The Bristol Type 123 was a single-seat, single-engine biplane fighter built to a United Kingdom Air Ministry specification for a four-gun fighter in the early 1930s. Only one was built.

==Development==
In late 1931 the Air Ministry released Air Ministry specification F.7/30. This was for a four-gun fighter with better high-altitude performance and endurance than current fighters, outstanding climb rate, manoeuvrability and all-round vision combined with a low landing speed. It was made clear that the evaporatively-cooled Rolls-Royce Goshawk was the preferred engine. The best-known outcome of this specification was the crank-winged Supermarine Type 224 monoplane with an open cockpit and fixed undercarriage designed by R.J. Mitchell. Bristol submitted several biplane designs, none of which brought an order for a prototype, but they were invited to offer a private-venture aircraft.

The Bristol Type 123 was the result. Bristol's last biplane, it was of compact, striking appearance and had innovative control features. It was a single-bay biplane with wings of constant chord almost to the tips and a pronounced stagger. The upper wings were swept and without dihedral, the cantilever lower wings were unswept with 6° of dihedral. Both wings carried full-span ailerons. The upper wing also carried full-span Leading edge slots, arranged in inner and outer groups. The ailerons were linked to slot interceptors behind the outer slots which rose when the inner slots opened at high angles of attack. As this happened, the ailerons drooped symmetrically. The slot-plus-interceptor combination was intended to prevent a stall turning into a spin and had been tested by Handley Page on a de Havilland Moth and later by Bristol on a Bulldog. Rudder and elevators were horn balanced, the latter carrying trim tabs. The wings, empennage and fuselage behind the cockpit were all fabric covered over a metal structure.

The combination of a distinct stagger and a slender nose gave the Type 123 a slightly humpbacked appearance, with the pilot's open cockpit at the top above the centre of the lower wing and well behind the trailing edge of the upper wing. There were pairs of machine guns on either side of the engine. The undercarriage was fixed and almost enclosed in forward-thrusting fairings with a cross-axle between the wheels.

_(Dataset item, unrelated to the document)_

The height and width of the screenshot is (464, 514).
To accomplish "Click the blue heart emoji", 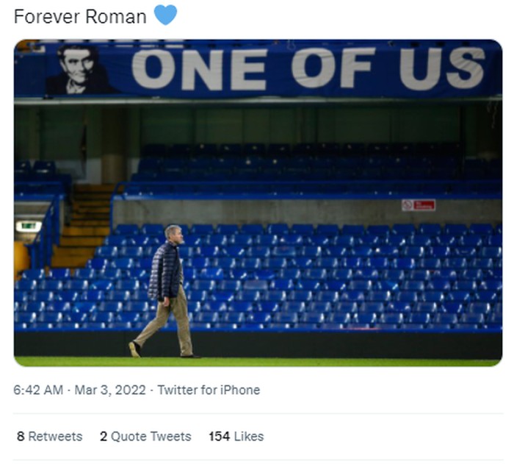I will pos(165,15).
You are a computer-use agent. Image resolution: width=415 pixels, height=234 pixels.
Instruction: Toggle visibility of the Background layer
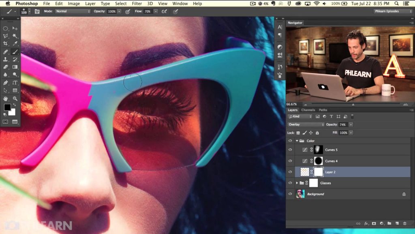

The aircraft was powered by a Goshawk III loaned by the Air Ministry, which used condensers in the lower wing leading edge for cooling, coupled to a forward-mounted ventral condenser. Engine cooling problems delayed the first flight, made by Cyril Uwins on 12 June 1934. Testing revealed serious lateral instability that a series of modifications to fin, rudder and the inner slots failed to cure and which might have been structural. Development was therefore abandoned.